The Dow Jones industrial average briefly plunged nearly 1,600 points Monday before bouncing back to recover a chunk of the losses, definitively ending a prolonged period of calm in the U.S. stock market.
At close, the Dow was down 1,175 points, or 4.6 percent, to 24,345. The descent erased its gains for the year.
The drop Monday was the Dow's biggest-ever in terms of points, but it has seen a larger percentage drop within the last decade.
The slump began on Friday as investors worried that creeping signs of higher inflation and interest rates could derail the U.S. economy along with the market's record-setting rally. Energy companies, banks, and industrial firms took some of the worst losses.

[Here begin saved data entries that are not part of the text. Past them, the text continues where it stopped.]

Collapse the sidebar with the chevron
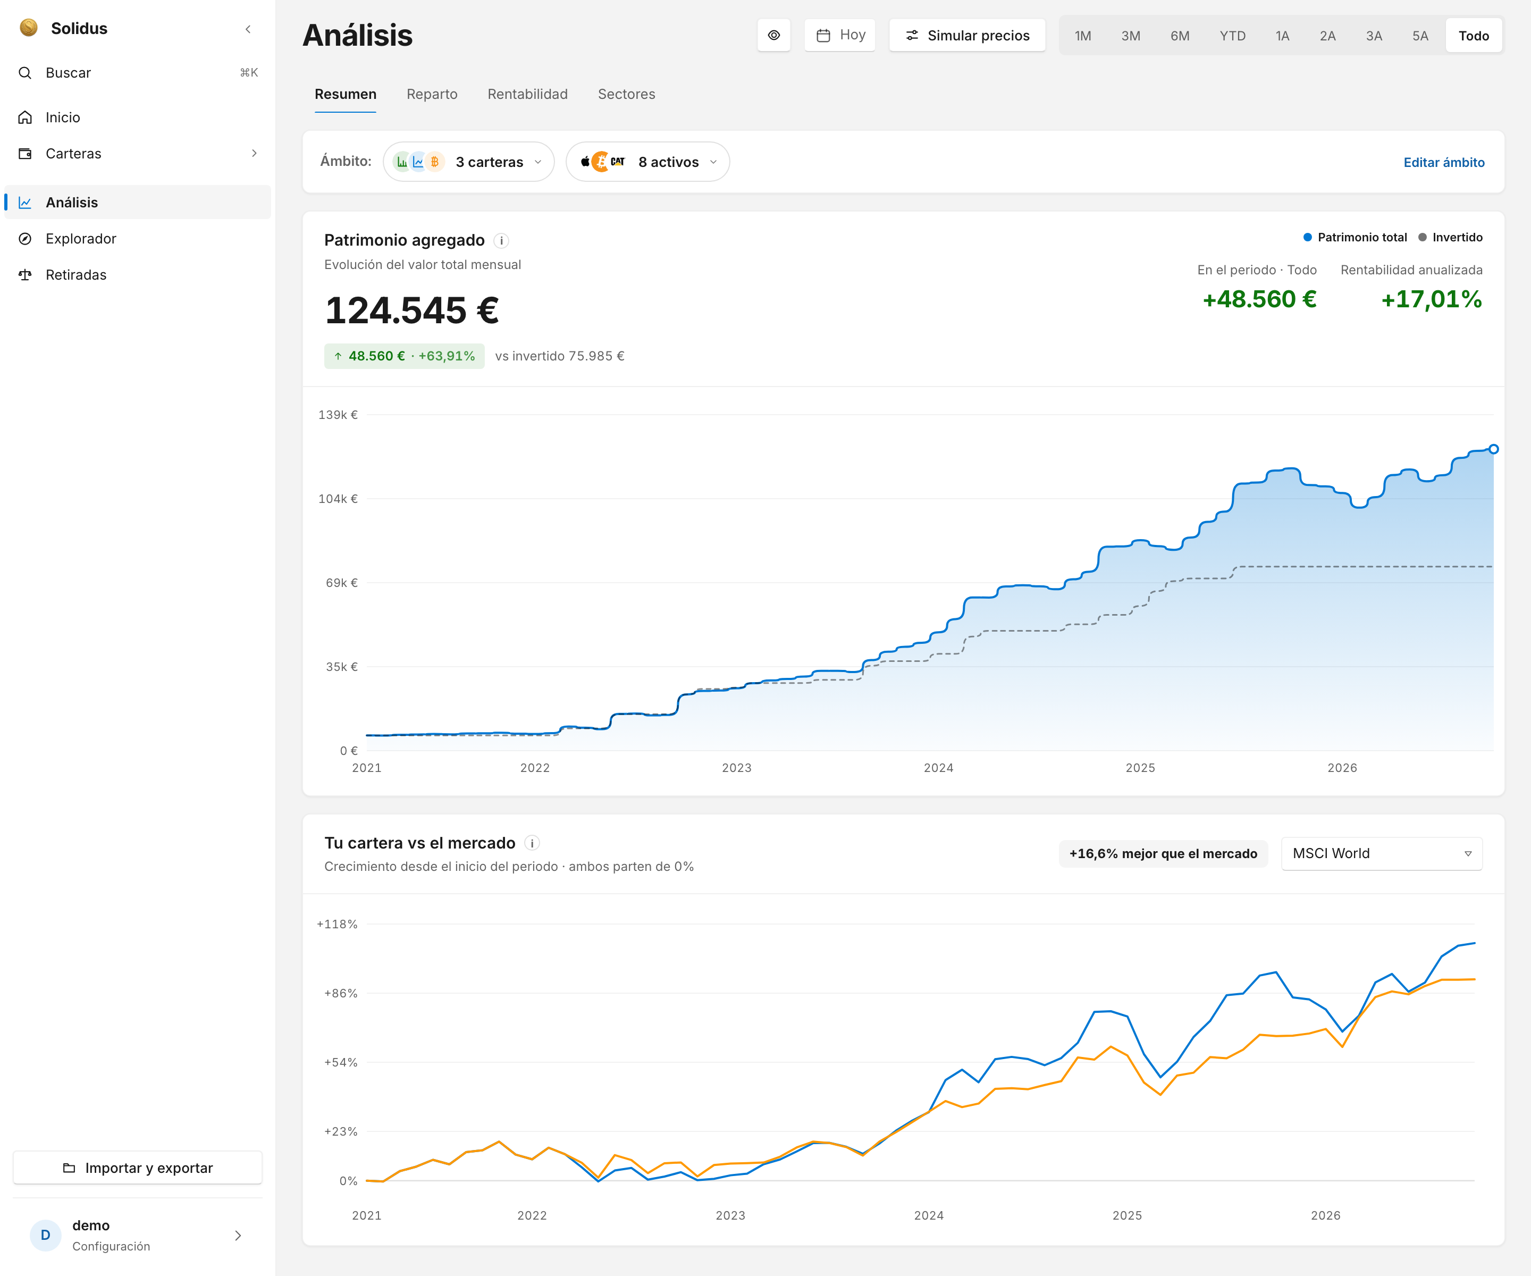(x=248, y=29)
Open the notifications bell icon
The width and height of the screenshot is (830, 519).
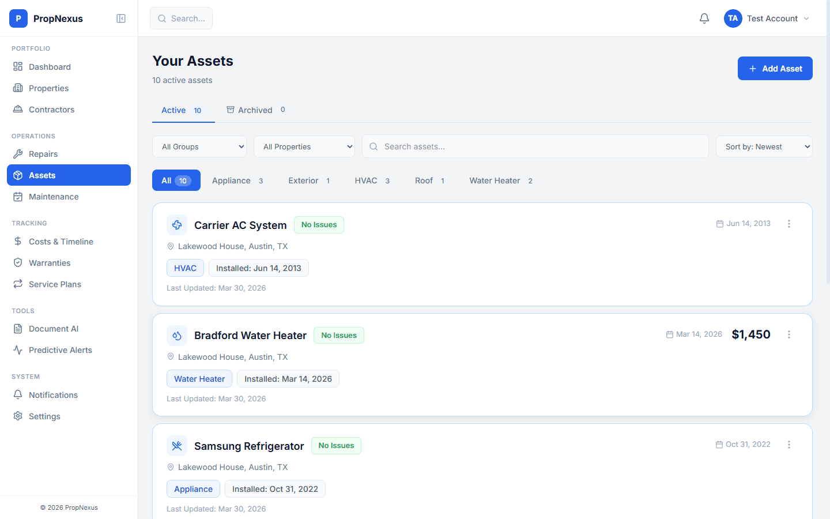tap(704, 18)
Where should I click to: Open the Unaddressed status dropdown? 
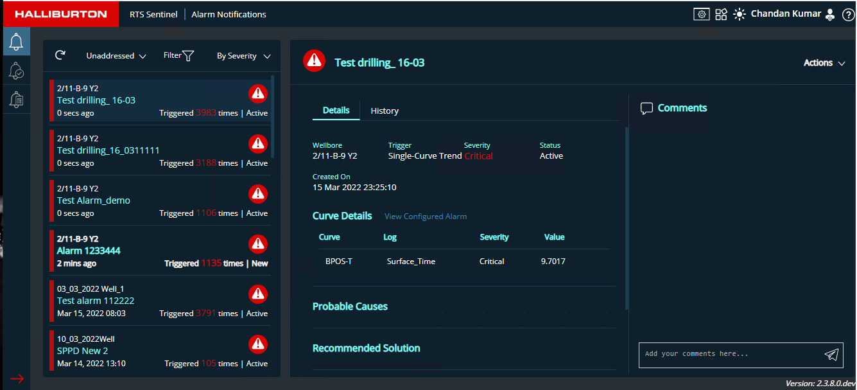(x=116, y=56)
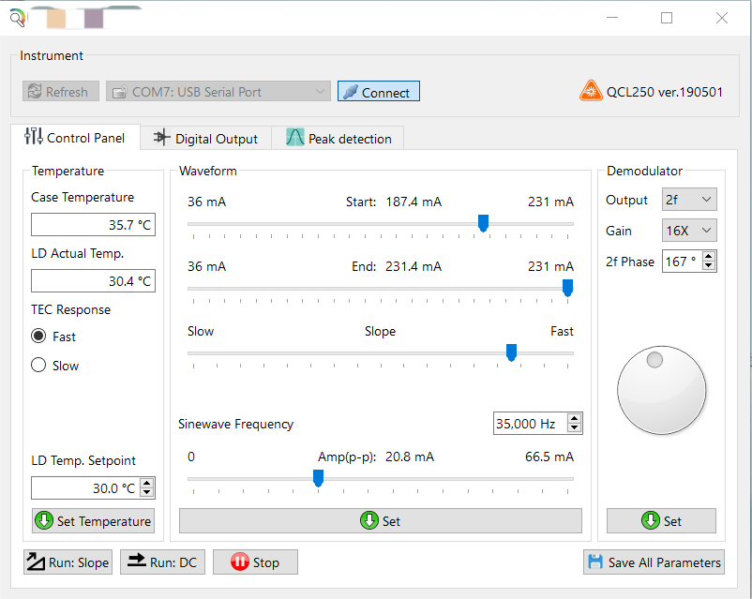The image size is (752, 599).
Task: Click the Refresh button
Action: point(60,92)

The Standard & Poor's 500, the benchmark for many index funds, fell 113 points, or 4.1 percent, to 2,648. The Nasdaq fell 273, or 3.8 percent, to 6,967.

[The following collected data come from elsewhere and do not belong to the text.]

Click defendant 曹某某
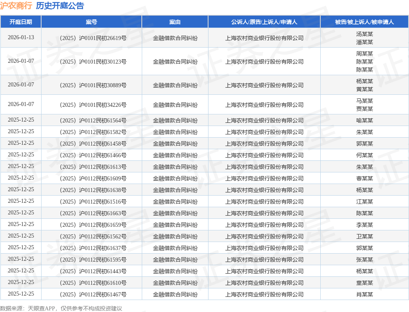Image resolution: width=409 pixels, height=312 pixels. pos(364,178)

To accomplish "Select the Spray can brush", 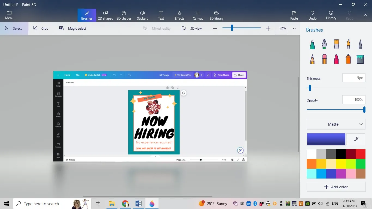I will pyautogui.click(x=348, y=59).
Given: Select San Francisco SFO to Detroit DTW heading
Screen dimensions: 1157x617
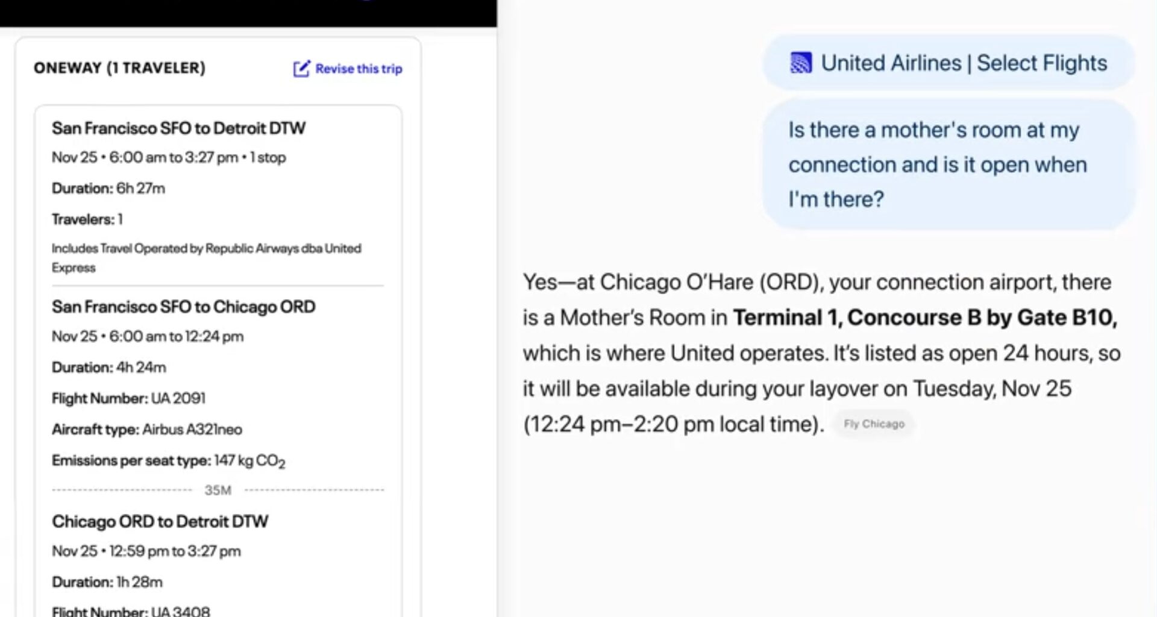Looking at the screenshot, I should point(178,128).
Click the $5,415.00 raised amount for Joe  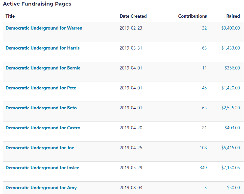[230, 148]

Bond prices rose. The yield on the 10-year Treasury fell to 2.73 percent.
Increased inflation might push the Federal Reserve to raise interest rates more quickly, which could slow down economic growth by making it make it more expensive for people and businesses to borrow money. And bond yields haven't been this high in years. That's making bonds more appealing to investors compared with stocks.
The stock market has been unusually calm for more than a year. The combination of economic growth in the U.S. and other major economies, low interest rates, and support from central banks meant stocks could keep rising steadily without a lot of bumps along the way. Experts have been warning that that wouldn't last forever.
David Kelly, the chief global strategist for JPMorgan Asset Management, said the signs of inflation and rising rates are not as bad as they looked, but after the market's big gains in 2017 and early 2018, stocks were overdue for a drop.
"It's like a kid at a child's party who, after an afternoon of cake and ice cream, eats one more cookie and that puts them over the edge," he said.
As bad as Monday's drop was, the market saw worse days during the financial crisis. The Dow's 777-point plunge in September 2008 was equivalent to 7 percent.